I have made up cosys from that aluminiumised bubble wrap. Make them so that they also seal in the air as much as possibly, or you will lose heat through convection. I have a circular two part one that nests around my mug and another that is a jiffy bag shape, with a fold over and velcro'ed top flap.
Then at camp, get a good rolling boil on the water, prep the dry stuff and bag in the cosy, so that the water can go straight in and be sealed immediatly. A good shake up and leave it for 20-25mins. I may also ball it all up in the sleeping bag. The result is perfect porridge that is still too hot to eat.
So in this case, it seems that the key is in the cosy and keeping the heat in for long enough. Also regular shaking prevents lumps.
Cous-cous works well. And I've had reasonable results with pasta, but only when using the packet ones with the sauce powder in there too. As the pasta is very thin so will hydrate properly. Good agitation required, or you get all the sauce stuck in the corner as a jelly mess.
Tried so many times with rice with no success. (The US guys have a quick cook rice, which appears to be cooked and freeze dried. The same stuff they use in the instant pot meal things. The quick cook stuff here is different, a par-boiled offering?)
I have heard people using the microwaveable rice, heated in a pot with a dash of water. Brought a packet last week to try that. Though that stuff is heavy.
BTW, Tesco food bags that have white printing on the side. The paint melts with the hot water and glues the bag to the cosy. So I double bag the food and put the two printed faces together.
Jules
For hiking, the freezer bag cooking works for me. I'm sure there must be lots of freezer bag threads on this forum, but here's my offering:
After a lot of tatting about and a lot of being left eating something resembling wallpaper paste, I managed to perfect freezer bad porridge.
Measure the actual capacity of my water pot (not believing what it was sold as) and measure out the oats by volume. 2parts Standard rolled oats to 1part water, then add powdered milk, sugar, raisins, whatever, into sandwich bag (not the water, obviously, just the dry stuff). Measure the oats first, for the 2:1 ratio, or you won't get the right consistency.
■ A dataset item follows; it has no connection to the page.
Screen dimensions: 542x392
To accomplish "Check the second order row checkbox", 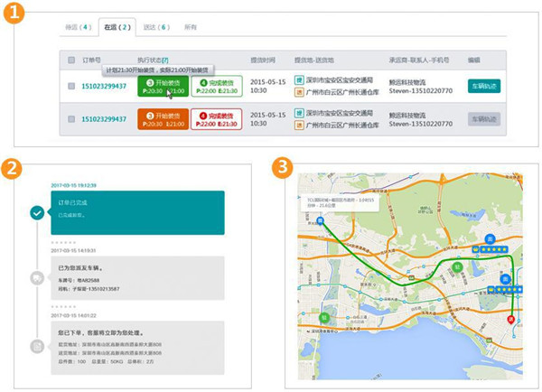I will point(72,119).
I have made up cosys from that aluminiumised bubble wrap. Make them so that they also seal in the air as much as possibly, or you will lose heat through convection. I have a circular two part one that nests around my mug and another that is a jiffy bag shape, with a fold over and velcro'ed top flap.
Then at camp, get a good rolling boil on the water, prep the dry stuff and bag in the cosy, so that the water can go straight in and be sealed immediatly. A good shake up and leave it for 20-25mins. I may also ball it all up in the sleeping bag. The result is perfect porridge that is still too hot to eat.
So in this case, it seems that the key is in the cosy and keeping the heat in for long enough. Also regular shaking prevents lumps.
Cous-cous works well. And I've had reasonable results with pasta, but only when using the packet ones with the sauce powder in there too. As the pasta is very thin so will hydrate properly. Good agitation required, or you get all the sauce stuck in the corner as a jelly mess.
Tried so many times with rice with no success. (The US guys have a quick cook rice, which appears to be cooked and freeze dried. The same stuff they use in the instant pot meal things. The quick cook stuff here is different, a par-boiled offering?)
I have heard people using the microwaveable rice, heated in a pot with a dash of water. Brought a packet last week to try that. Though that stuff is heavy.
BTW, Tesco food bags that have white printing on the side. The paint melts with the hot water and glues the bag to the cosy. So I double bag the food and put the two printed faces together.